Only printed reports will be accepted. Electronic submissions will not be accepted.
Mr Derek Whiteside of the UK Building Research Station recorded the weekly gas consumption (1000s of cubic feet) and average external temperature (degrees Celsius) at his own house in south-east England for two heating seasons, one of 26 weeks before, and one of 30 weeks after cavity-wall insulation was installed. The object of the exercise was to assess the effect of the insulation on gas consumption.
In R, attach the MASS library with the command library(MASS) and you will be then able to use the whiteside data frame. Do an exploratory graphical analysis of the Whiteside dataset, including a graph to compare the temperature-gas consumption relationship before and after insulating.

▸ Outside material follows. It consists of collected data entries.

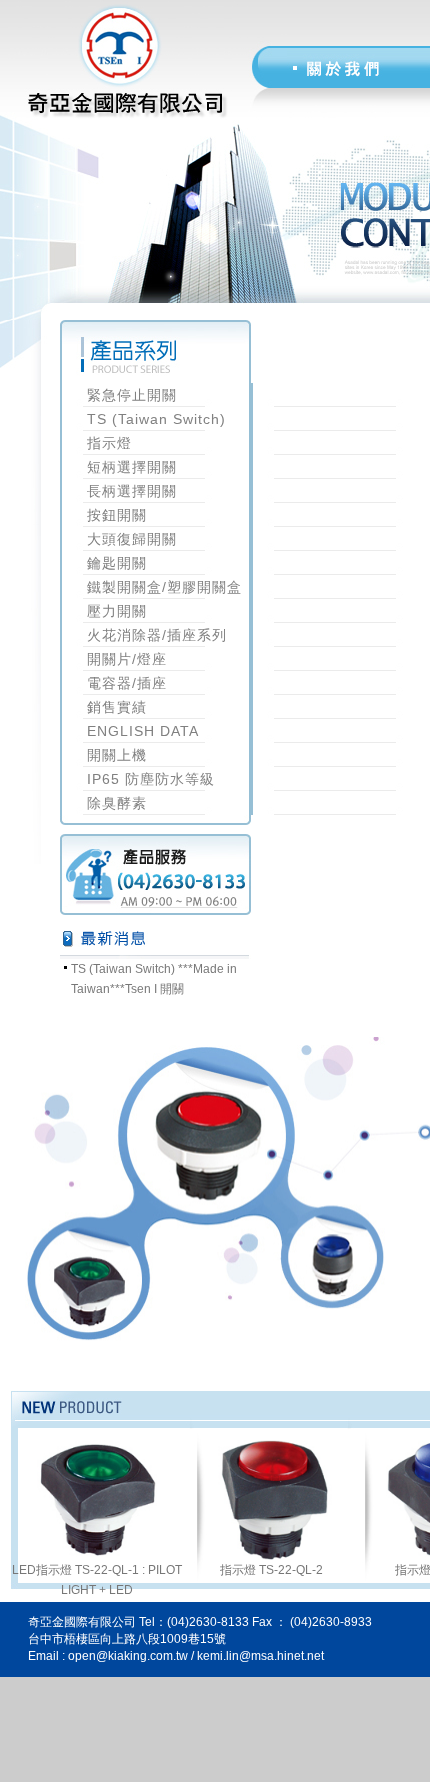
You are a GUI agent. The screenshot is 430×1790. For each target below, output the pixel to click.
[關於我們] (353, 67)
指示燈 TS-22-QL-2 (271, 1570)
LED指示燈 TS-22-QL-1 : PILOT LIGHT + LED (97, 1580)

It might also be interesting to analyse these data as time series; why can't we do that?
Question 2
A study was done to study the sorption of the herbicide trifluralin. The factors were the initial trifluralin concentration (15, 40 100 M) and the Fe2+:H2O2 delivery ratio (1:0, 1:1, 1:5, 1:10). The outcome measured was the % sorption with 3 replications for each treatment. Analyse the data graphically.
| Delivery ratio | |||||
| 1:0 | 1:1 | 1:5 | 1:10 | ||
| Initial Concentration | 15M | 10.90, 8.47, 12.43 | 3.33, 2.40, 2.67 | 0.79, 0.76, 0.84 | 0.54, 0.69, 0.57 |
| 40M | 6.84, 7.68, 6.79 | 1.72, 1.55, 1.82 | 0.68, 0.83, 0.89 | 0.58, 1.13, 1.28 | |
| 100M | 6.61, 6.66, 7.43 | 1.25, 1.46, 1.49 | 1.17, 1.27, 1.16 | 0.93, 0.67, 0.80 |
The file series_b.txt includes three artificially generated time series. The series are unrelated to each other so you should study each one separately. Plot each series with and without smoothing and, using graphical methods, determine if it the observations are independent, autocorrelated with lag 1, or autocorrelated with lag > 1. Does a log transformation help you interpret any of the series? Was smoothing useful in these examples?